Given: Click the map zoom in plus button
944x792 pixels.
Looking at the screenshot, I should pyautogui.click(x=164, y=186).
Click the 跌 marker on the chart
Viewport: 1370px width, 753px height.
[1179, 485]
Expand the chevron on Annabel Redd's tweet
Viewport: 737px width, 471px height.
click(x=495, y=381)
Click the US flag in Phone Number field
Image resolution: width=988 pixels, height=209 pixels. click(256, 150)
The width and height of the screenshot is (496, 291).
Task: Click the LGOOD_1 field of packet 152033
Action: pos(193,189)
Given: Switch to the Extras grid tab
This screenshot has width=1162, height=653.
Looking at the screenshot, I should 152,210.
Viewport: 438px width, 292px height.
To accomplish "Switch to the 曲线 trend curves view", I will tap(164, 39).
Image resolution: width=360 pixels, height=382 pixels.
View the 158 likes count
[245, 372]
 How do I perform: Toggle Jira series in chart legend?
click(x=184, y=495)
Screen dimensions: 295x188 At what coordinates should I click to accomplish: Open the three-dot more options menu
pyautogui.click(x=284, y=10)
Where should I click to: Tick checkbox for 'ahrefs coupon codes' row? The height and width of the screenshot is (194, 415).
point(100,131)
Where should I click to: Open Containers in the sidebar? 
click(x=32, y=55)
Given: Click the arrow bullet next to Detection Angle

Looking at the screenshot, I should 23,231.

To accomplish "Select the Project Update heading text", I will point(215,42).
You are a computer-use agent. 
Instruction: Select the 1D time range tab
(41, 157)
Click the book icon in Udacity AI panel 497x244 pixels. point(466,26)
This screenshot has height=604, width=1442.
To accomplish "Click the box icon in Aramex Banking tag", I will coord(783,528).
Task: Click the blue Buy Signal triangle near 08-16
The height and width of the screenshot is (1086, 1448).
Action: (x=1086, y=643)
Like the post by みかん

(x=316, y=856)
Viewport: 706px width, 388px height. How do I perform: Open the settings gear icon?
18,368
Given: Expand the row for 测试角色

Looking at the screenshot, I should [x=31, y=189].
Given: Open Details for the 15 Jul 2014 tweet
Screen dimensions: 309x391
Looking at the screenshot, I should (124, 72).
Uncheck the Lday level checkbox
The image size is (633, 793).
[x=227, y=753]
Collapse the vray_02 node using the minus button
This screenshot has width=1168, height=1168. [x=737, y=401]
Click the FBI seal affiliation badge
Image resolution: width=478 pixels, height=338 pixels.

-=-=-

> ACTION ITEM:
State how many lines of the listing above include the string "will", with no words around the number.

> WORKED SOLUTION:
3